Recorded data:
━━━━━━━━━━━━━━━━

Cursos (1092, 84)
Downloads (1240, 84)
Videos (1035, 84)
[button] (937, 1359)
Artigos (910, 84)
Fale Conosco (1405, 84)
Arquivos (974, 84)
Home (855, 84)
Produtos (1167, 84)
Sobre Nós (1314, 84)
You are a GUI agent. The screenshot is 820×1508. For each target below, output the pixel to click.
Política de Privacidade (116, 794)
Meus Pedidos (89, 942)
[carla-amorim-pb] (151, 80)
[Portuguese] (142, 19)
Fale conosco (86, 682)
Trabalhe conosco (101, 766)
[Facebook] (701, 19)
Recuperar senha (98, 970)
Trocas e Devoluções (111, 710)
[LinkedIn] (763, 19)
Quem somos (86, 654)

━━━━━━━━━━━━━━━━

◆ TASK BRIEF ◆
Copy out all of the data. Keep every word unchanged.

◆ RESULT FOR THIS EXERCISE ◆
Cursos (1092, 84)
Downloads (1240, 84)
Videos (1035, 84)
[button] (937, 1359)
Artigos (910, 84)
Fale Conosco (1405, 84)
Arquivos (974, 84)
Home (855, 84)
Produtos (1167, 84)
Sobre Nós (1314, 84)
You are a GUI agent. The screenshot is 820×1508. For each target below, output the pixel to click.
Política de Privacidade (116, 794)
Meus Pedidos (89, 942)
[carla-amorim-pb] (151, 80)
[Portuguese] (142, 19)
Fale conosco (86, 682)
Trabalhe conosco (101, 766)
[Facebook] (701, 19)
Recuperar senha (98, 970)
Trocas e Devoluções (111, 710)
[LinkedIn] (763, 19)
Quem somos (86, 654)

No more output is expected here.